Similarly, the TM5 motif can be further expanded to include two additional residues becoming P1′-P2′-x-x-P1-P2-x-x-P3. In fact, the P1′ and P2′ residues are usually a histidine and a glutamate, respectively, as are the P1 and P2 residues, respectively (Supplementary Materials Fig. 4). The TM5 motif is strongly conserved among the LIV-1 family members (Table 4).

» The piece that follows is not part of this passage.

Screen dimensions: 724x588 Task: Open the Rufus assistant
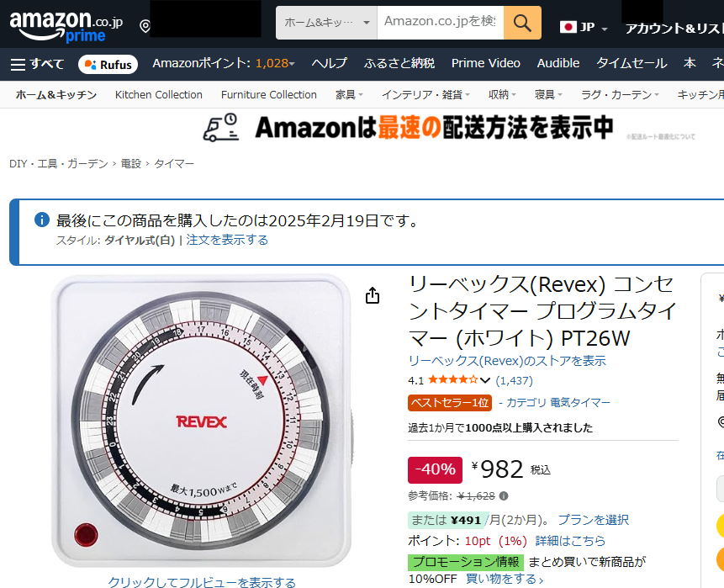pyautogui.click(x=108, y=64)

TABLE 4. Subgroup LIV-1 TM4 and TM5 BMC residues.
3.5.1 Subfamily I
The only member of the human ZIP subfamily I, hZIP9, displays the conservation of only the TM4-P1 (H155), TM4-P3 (D159) and TM5-P1’ (H185) residues (Table 5). This suggests that the second metal binding site M2 is lacking in this transporter (Figure 4). The residue at the TM5-P2’ (K186) could occupy the M2 binding site mimicking the metal ion, as also suggested for the hZIP2 transporter (Gyimesi et al., 2019). However, differently from hZIP2, hZIP9 has a valine (V53) in the same position of the H63, responsible for the pH-dependent activity in hZIP2 (Gyimesi et al., 2019).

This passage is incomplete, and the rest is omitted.